## Description of the task
Counting task for the entries below: give the number of lines that contain the word "handle", with no other text.

## Data

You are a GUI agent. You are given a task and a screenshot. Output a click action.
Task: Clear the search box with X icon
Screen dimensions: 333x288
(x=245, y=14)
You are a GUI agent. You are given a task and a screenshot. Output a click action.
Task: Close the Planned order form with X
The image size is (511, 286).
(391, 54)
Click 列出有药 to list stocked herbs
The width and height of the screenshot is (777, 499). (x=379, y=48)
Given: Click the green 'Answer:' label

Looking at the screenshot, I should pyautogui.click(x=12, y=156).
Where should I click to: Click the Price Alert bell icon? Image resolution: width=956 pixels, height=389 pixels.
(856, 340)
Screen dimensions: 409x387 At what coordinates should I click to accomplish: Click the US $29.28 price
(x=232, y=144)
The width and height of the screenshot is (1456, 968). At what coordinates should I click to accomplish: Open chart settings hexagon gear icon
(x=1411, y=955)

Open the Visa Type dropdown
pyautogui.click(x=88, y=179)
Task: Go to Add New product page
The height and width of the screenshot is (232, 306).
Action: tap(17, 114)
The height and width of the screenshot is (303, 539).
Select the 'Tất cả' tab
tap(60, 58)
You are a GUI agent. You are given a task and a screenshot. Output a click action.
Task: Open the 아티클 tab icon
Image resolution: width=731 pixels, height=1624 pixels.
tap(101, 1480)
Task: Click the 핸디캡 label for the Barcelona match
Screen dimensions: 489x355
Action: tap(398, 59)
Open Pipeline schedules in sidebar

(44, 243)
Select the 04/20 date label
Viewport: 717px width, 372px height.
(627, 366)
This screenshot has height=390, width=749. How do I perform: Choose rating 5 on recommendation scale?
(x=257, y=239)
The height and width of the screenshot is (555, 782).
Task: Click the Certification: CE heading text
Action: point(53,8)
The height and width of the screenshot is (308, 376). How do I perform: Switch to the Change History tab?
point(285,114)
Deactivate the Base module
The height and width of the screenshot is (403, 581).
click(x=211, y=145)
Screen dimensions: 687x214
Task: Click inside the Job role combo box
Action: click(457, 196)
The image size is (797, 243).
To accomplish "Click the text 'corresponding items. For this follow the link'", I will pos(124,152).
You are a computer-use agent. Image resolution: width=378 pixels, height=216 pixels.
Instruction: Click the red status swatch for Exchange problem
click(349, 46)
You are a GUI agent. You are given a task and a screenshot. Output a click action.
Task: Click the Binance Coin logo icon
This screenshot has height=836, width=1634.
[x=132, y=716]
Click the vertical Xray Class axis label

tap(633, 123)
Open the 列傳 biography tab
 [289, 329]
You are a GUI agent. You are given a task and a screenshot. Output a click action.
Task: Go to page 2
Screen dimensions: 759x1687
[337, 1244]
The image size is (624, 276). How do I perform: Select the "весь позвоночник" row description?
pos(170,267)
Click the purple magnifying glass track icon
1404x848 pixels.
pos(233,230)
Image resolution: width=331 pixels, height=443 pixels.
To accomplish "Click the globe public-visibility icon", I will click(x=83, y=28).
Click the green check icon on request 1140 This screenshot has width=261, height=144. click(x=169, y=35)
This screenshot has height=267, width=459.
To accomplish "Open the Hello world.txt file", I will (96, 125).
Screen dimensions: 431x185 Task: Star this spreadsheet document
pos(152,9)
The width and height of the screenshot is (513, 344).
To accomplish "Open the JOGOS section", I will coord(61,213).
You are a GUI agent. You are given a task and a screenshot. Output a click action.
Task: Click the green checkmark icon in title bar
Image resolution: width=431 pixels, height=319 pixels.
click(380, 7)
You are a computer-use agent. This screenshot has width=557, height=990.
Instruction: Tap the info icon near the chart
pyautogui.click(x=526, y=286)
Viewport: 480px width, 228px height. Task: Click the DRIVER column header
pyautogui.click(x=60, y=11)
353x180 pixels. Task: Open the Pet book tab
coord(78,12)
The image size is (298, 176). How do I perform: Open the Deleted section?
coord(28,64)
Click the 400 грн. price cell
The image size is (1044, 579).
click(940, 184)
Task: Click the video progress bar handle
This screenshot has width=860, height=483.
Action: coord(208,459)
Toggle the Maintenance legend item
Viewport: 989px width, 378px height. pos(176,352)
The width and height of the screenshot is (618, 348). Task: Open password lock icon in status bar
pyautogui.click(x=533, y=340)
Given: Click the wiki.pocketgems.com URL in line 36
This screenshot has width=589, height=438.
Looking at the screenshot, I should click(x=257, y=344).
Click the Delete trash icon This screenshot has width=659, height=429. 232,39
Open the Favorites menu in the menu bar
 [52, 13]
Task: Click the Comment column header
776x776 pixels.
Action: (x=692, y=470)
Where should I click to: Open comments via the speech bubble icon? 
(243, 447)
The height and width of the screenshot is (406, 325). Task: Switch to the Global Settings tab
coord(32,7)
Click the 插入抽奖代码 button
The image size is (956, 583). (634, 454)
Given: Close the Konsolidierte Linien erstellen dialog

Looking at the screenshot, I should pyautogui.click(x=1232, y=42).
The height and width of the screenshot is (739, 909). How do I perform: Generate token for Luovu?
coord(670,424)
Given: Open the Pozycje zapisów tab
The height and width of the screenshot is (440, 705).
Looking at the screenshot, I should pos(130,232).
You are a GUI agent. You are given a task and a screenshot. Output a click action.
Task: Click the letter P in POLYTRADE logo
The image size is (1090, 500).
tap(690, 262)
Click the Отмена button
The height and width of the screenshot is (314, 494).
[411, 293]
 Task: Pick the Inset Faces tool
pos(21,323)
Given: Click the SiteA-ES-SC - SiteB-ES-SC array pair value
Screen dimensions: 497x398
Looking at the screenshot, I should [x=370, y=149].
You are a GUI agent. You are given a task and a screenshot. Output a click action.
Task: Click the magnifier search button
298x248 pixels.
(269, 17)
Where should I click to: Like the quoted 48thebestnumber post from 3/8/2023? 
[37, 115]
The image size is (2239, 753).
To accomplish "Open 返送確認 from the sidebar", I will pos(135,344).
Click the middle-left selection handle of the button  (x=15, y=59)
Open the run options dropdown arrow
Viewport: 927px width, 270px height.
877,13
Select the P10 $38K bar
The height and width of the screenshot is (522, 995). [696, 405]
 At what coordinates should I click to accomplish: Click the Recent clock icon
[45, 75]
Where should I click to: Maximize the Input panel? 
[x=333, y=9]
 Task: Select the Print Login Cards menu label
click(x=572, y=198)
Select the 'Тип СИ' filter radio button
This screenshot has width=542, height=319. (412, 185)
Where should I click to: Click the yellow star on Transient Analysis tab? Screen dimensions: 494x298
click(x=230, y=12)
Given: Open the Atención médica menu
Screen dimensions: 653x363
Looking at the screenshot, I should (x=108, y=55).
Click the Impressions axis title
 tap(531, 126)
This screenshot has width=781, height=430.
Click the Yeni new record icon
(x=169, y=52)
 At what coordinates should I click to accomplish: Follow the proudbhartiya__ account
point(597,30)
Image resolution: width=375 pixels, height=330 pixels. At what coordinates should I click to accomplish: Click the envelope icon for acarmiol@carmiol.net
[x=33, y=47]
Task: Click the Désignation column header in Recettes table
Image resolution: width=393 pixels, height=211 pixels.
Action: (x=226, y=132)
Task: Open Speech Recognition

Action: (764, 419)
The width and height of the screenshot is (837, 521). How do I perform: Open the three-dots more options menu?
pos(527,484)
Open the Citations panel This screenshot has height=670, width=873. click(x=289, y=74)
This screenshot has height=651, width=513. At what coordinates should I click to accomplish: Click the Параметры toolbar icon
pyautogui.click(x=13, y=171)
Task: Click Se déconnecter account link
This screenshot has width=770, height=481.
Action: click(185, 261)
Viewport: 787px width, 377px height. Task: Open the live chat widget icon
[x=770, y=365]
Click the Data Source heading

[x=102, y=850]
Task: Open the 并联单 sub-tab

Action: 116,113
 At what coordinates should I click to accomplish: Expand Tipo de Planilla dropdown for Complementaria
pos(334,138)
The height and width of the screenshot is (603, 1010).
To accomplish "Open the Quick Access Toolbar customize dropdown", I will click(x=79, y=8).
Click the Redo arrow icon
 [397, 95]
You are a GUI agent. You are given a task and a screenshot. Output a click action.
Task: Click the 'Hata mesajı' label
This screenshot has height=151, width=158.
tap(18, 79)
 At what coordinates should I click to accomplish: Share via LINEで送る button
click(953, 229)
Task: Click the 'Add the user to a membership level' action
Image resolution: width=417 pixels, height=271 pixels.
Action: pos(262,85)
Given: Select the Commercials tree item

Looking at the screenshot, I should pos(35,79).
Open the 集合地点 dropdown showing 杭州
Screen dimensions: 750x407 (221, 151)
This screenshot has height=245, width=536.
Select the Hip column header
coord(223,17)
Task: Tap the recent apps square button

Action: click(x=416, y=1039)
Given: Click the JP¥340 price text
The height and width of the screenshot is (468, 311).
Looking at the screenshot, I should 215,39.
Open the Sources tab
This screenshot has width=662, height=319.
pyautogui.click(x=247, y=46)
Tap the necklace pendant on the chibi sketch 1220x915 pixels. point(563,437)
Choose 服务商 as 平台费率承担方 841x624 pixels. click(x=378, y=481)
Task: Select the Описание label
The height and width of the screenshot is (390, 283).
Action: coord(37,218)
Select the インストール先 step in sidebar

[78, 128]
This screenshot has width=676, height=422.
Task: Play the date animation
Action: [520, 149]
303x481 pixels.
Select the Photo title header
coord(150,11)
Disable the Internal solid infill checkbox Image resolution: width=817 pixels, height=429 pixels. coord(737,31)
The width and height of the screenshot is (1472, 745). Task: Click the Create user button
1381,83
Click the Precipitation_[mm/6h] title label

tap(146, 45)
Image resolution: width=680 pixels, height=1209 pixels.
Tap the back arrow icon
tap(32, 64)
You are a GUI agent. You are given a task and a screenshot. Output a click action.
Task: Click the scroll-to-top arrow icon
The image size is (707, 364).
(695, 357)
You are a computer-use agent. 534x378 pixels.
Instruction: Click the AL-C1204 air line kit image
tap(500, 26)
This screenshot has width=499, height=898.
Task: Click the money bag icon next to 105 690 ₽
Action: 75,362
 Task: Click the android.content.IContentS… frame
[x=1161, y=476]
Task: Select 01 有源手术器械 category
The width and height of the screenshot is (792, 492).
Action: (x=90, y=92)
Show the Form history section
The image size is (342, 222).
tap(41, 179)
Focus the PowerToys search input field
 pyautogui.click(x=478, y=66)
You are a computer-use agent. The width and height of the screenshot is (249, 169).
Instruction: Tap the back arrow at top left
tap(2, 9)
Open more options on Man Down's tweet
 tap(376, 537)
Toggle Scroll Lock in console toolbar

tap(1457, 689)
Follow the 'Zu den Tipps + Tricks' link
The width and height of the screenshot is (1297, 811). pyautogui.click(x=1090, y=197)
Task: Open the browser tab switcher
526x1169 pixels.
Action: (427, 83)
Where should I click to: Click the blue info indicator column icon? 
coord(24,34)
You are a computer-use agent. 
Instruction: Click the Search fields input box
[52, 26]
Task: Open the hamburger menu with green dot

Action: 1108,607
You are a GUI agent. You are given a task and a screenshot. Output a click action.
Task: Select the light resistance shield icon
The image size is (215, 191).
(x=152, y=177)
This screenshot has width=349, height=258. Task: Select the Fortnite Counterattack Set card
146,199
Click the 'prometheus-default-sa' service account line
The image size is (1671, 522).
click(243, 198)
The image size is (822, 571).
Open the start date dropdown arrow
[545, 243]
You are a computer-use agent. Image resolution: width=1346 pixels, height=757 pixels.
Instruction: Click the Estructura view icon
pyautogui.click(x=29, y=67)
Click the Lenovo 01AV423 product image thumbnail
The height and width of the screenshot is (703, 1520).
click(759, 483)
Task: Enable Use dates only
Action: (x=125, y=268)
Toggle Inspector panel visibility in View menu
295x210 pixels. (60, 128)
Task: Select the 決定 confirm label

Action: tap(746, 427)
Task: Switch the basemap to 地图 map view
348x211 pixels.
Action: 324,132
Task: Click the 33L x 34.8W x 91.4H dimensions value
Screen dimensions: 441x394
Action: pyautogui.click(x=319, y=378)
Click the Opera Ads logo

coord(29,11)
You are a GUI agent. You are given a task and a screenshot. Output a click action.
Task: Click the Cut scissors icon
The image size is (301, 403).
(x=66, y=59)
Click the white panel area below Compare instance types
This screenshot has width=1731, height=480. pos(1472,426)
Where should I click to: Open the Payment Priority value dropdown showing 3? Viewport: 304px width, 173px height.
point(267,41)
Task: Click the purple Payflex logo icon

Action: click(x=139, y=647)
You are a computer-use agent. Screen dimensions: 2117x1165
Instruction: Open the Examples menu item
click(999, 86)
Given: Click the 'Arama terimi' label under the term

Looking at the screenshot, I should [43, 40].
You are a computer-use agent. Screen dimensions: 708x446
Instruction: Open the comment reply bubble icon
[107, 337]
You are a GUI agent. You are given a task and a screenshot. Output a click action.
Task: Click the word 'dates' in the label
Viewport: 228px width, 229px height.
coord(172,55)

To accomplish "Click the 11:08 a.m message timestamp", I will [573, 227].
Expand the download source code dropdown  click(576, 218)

## Answer to this problem
2